▶ PROBLEM TO SOLVE:
Change "chevron" to "arrow" in the part of the data that opens at the start and closes with the line containing "coord(27,93)", and give those lines again with nothing else altered.

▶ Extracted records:
□ □ □ □ □

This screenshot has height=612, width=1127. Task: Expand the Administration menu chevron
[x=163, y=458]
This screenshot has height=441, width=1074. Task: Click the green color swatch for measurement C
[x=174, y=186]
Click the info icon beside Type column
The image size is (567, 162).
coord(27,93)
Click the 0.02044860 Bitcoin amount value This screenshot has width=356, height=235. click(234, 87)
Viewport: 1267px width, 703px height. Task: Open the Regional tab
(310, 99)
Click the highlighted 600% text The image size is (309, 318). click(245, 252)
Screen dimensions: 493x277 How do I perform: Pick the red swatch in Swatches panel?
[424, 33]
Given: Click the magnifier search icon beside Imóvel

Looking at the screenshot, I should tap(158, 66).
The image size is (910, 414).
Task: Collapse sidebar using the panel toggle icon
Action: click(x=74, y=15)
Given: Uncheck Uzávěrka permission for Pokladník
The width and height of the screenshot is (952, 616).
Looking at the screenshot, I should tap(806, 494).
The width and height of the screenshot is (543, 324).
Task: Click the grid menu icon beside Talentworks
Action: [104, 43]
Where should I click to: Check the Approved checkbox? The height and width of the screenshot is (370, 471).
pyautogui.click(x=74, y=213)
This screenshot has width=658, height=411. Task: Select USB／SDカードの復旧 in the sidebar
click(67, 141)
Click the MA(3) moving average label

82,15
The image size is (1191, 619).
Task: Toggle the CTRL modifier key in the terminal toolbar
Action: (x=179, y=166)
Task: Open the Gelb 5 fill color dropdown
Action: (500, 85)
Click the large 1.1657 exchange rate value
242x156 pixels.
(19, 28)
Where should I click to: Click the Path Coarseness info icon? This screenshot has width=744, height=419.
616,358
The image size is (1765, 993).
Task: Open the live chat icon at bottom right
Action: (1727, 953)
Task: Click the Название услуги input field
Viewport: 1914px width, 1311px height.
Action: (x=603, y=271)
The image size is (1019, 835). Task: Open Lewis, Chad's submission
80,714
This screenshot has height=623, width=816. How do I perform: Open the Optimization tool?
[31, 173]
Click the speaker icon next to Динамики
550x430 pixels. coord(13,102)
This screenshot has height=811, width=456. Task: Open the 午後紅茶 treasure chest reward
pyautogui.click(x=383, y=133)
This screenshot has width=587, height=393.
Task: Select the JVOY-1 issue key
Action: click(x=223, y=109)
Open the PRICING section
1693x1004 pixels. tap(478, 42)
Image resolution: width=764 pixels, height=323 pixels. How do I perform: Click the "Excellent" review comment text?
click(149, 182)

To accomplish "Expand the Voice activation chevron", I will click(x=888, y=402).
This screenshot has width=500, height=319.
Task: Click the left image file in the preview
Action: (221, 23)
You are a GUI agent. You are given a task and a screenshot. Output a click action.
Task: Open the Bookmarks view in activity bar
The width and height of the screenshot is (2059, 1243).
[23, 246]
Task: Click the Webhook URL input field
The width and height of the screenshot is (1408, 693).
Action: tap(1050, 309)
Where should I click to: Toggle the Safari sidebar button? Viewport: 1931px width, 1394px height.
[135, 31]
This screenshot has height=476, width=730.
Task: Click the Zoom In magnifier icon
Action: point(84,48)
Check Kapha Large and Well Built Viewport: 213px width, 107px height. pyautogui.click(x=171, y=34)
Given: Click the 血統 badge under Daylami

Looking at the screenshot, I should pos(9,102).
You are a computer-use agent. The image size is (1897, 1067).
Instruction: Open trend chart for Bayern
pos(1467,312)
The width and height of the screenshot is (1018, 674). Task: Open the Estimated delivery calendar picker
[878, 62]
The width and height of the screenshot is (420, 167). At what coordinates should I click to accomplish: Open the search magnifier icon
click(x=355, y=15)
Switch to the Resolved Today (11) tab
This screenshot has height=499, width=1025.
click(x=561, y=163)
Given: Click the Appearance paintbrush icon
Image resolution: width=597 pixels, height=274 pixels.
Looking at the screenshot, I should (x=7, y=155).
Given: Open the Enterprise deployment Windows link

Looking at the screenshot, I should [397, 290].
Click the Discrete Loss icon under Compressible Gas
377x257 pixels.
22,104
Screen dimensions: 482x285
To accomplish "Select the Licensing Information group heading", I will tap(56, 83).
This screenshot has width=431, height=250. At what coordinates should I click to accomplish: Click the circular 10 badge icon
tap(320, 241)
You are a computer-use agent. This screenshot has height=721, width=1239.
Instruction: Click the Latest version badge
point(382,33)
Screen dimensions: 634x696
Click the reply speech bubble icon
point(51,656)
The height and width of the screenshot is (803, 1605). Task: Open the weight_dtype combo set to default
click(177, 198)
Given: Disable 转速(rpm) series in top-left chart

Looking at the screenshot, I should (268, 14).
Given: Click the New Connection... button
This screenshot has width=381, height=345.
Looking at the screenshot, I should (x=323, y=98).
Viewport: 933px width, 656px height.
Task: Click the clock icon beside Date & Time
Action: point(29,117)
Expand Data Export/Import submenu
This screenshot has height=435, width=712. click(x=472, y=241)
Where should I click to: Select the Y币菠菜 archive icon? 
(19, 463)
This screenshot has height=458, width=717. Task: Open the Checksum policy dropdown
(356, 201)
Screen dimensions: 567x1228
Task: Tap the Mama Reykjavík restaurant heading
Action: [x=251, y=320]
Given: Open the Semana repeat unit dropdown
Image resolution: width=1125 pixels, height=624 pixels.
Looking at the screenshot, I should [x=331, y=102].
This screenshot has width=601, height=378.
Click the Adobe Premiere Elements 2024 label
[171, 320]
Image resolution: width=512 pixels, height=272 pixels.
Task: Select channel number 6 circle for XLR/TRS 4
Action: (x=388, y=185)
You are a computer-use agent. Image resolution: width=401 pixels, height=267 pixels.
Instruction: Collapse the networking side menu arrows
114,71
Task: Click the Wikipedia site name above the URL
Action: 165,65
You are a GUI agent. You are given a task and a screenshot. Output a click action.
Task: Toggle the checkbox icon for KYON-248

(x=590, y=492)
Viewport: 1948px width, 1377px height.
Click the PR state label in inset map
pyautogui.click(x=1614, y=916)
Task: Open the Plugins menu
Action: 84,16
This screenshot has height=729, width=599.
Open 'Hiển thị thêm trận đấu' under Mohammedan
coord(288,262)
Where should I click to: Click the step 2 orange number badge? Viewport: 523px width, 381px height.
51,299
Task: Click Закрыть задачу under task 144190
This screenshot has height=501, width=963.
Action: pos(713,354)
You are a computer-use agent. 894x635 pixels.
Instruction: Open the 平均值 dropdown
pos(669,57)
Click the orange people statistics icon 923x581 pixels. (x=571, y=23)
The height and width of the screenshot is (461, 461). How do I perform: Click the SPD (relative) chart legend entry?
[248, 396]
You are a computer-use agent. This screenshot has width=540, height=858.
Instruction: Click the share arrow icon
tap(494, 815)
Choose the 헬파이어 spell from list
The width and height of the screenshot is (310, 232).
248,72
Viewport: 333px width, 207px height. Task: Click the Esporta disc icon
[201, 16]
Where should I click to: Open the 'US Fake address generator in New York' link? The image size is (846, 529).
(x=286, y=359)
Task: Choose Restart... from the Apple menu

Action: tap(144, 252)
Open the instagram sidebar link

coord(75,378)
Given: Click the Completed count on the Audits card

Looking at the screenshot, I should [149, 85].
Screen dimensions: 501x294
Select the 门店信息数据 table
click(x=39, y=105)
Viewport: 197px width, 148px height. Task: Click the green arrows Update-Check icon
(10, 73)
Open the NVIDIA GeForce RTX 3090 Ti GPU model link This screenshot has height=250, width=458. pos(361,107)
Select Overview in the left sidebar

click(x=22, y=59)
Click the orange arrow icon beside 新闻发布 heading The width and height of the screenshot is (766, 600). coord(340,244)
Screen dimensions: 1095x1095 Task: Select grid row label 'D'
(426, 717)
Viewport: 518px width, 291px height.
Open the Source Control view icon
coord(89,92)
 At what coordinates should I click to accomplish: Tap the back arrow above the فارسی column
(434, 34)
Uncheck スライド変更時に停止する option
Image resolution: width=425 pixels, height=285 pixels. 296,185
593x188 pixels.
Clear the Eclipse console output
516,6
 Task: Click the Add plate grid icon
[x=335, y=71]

□ □ □ □ □

▶ REPLY:
This screenshot has height=612, width=1127. Task: Expand the Administration menu arrow
[x=163, y=458]
This screenshot has height=441, width=1074. Task: Click the green color swatch for measurement C
[x=174, y=186]
Click the info icon beside Type column
The image size is (567, 162).
coord(27,93)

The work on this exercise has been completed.